Work instruction |
Each line of the listing below that includes "computer" should be reported.

Exercise data |
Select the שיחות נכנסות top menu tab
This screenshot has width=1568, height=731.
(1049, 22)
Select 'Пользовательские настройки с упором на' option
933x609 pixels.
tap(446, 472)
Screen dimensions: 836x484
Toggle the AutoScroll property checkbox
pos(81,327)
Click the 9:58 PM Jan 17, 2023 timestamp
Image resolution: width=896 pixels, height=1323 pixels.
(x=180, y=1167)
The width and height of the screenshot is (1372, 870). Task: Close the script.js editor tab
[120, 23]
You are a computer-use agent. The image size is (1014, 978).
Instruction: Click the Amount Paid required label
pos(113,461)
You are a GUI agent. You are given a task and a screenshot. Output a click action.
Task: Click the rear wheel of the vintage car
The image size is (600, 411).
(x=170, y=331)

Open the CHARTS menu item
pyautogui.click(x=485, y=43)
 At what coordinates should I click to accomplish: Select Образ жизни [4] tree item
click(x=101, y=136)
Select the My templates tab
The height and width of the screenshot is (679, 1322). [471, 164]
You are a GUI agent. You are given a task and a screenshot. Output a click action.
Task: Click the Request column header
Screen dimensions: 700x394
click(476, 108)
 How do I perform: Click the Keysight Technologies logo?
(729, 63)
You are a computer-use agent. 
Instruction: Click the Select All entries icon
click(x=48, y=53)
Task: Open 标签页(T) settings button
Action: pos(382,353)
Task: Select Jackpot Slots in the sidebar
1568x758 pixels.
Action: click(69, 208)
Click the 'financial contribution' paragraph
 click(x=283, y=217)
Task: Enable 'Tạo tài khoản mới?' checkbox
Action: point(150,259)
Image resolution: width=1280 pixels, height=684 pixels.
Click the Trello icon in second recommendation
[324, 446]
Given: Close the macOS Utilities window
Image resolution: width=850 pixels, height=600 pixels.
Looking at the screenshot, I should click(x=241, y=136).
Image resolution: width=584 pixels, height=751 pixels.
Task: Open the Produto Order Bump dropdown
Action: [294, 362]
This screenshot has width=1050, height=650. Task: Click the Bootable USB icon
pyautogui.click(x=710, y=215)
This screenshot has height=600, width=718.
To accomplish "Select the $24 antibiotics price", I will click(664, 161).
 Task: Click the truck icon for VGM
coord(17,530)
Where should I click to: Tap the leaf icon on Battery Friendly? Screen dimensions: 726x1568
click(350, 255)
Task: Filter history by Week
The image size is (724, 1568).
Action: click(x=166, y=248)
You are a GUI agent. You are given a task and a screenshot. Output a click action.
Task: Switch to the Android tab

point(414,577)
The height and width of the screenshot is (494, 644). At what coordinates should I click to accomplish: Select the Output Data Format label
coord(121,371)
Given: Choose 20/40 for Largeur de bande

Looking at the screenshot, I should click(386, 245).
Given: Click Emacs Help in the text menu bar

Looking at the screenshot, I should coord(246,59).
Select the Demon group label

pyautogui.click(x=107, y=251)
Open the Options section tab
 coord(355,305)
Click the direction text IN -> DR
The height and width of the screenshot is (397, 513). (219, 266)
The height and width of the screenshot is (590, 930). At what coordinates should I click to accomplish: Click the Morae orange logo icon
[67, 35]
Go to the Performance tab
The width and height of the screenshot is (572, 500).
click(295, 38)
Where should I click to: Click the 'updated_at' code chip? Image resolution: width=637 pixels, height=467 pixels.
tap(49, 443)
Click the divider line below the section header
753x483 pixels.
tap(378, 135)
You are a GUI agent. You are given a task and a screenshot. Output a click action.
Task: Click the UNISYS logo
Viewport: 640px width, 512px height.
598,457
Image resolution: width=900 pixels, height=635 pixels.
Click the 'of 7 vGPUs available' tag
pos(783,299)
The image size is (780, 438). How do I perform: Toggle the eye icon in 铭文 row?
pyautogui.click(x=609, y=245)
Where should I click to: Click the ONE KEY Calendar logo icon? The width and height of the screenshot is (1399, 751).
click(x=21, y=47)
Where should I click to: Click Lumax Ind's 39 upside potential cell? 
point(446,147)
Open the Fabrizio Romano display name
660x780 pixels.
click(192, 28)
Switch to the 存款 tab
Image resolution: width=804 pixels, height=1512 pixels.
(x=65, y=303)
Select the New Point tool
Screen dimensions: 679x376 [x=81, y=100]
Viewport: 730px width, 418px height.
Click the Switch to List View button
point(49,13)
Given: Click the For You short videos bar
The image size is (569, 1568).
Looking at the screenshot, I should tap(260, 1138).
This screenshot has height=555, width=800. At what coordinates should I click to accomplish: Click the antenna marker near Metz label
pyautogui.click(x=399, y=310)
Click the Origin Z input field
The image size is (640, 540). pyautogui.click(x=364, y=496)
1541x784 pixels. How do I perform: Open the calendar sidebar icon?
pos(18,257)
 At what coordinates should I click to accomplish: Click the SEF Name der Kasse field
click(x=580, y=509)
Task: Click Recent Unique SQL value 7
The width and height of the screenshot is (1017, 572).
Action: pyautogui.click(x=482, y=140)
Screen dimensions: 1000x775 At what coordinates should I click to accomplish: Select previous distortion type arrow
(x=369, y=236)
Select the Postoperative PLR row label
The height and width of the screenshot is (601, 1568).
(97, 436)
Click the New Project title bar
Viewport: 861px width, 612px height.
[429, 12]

Written solution |
You are a computer-use agent. The image size is (1014, 978).
You are a computer-use agent. 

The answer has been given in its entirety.